Red Cabbage. “This Vegetable Has Everything!”

Stefon, SNL’s city correspondent, is gone. However, the memory of him describing New York’s hottest new clubs lives on. (Photo credits: But, what if Stefon wasn’t really gone? What if he simply changed jobs, packed up from 30 Rockefeller and sashayed down the street to the Food Network? I love the thought of him reviewing a vegetable, perhaps red cabbage. I can almost hear his demure, raspy voice. 

“Red cabbage. This veggie has everything: fiber, more vitamin C than you can imagine, antioxidants and a bold color like Prince’s coat. This veggie’s got your back. It will lower your cholesterol, fight off inflammation and protect your tummy. And if that isn’t enough for you, if you are willing to wait a little, a secret weapon will create compounds to protect you from cancer.”

It’s true. This vegetable does have everything.
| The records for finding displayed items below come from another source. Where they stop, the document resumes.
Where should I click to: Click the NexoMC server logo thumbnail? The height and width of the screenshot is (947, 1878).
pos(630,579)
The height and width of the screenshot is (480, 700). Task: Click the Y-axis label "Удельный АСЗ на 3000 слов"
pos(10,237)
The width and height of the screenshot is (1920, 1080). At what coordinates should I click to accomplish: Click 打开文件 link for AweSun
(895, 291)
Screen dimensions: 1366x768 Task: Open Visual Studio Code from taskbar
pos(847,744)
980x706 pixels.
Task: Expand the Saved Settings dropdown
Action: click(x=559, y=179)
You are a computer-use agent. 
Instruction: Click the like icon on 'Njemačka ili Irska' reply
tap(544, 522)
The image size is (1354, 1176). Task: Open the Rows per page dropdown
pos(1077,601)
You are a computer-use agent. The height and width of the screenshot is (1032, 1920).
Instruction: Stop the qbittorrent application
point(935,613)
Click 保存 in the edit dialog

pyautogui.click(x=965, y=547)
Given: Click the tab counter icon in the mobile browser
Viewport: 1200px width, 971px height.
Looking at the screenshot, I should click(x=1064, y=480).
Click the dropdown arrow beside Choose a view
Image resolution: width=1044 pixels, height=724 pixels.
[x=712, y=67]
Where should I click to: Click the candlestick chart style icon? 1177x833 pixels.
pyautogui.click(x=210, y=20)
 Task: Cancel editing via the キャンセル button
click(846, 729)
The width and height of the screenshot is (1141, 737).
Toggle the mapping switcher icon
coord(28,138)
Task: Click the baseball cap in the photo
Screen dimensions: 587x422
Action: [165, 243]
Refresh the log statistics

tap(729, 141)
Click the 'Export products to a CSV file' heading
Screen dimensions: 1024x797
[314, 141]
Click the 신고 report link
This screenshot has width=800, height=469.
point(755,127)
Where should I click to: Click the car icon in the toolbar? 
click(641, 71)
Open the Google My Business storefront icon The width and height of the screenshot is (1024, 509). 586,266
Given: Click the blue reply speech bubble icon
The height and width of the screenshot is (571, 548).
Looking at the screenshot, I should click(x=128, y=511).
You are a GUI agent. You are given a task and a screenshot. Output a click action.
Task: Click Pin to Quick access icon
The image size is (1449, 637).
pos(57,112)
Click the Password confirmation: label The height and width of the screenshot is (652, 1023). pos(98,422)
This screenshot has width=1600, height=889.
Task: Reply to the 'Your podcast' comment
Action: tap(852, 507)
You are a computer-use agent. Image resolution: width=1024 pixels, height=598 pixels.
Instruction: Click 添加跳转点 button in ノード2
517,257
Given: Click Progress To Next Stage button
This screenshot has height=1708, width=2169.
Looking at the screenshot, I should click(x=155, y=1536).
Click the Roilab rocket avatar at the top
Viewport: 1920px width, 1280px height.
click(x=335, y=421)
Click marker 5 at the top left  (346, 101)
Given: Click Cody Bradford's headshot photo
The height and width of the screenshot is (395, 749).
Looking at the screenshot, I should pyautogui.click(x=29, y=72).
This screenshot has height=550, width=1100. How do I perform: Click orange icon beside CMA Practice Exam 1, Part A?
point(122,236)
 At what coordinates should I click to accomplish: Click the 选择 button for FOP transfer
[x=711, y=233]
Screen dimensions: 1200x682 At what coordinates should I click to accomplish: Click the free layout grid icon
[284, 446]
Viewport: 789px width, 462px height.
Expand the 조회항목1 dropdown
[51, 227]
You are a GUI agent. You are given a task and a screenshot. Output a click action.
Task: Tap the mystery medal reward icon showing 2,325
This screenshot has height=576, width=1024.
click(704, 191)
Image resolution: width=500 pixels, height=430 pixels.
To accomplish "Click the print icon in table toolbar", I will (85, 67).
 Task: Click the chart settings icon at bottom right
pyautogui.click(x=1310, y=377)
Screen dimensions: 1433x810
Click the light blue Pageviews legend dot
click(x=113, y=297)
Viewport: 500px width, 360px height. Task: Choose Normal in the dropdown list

  • Antioxidants: The regal color of red cabbage comes from its high level of anthocyanins, a type of antioxidant commonly found in blue, purple, and red plants. Studies show these antioxidants can reduce inflammation, provide cancer protection, and boost brain function.
  • Cabbage lowers cholesterol levels. The fiber-related nutrients in cabbage bind together with bile acids in the intestine, which then pass out of your body in a bowel movement. When this happens, your liver needs to replace the lost bile acids by drawing upon your existing supply of cholesterol, dropping your cholesterol level. Cabbage provides this cholesterol-lowering benefit whether it is raw or cooked.[1]
  • Cancer Protection: Red cabbage is one of the best dietary sources of glucosinolates, sulfur-based compounds which provide protection from cancer. An enzyme called myrosinase converts glucosinolates into compounds called isothiocyanates (ICTs), which some studies suggest inhibit the growth of cancer cells, aiding in the prevention of bladder, breast, colon and prostate cancer.[2][3]
  • Digestive Health: ITCs also benefit the digestive tract by helping regulate the bacterial populations of Helicobacter pylori inside the stomach. These bacteria are normal stomach inhabitants, but their populations can become too large and they can latch onto the stomach lining. The ITCs generated from cabbage’s glucosinolates can lower this risk.[4]
  • Myrosinase: Maximize the health benefits of cabbage by letting it rest for 5-10 minutes between chopping or slicing and cooking. Once the cells in cabbage have been broken apart through slicing, shredding, or chopping, the myrosinase enzymes in those cells can become active in converting the glucosinolates in cabbage into ITCs.[5]
  • General Nutrition: Cabbage is an excellent source of fiber, vitamin C and vitamin K, potassium and manganese, and also contains thiamine, riboflavin, folate, calcium, iron, and magnesium.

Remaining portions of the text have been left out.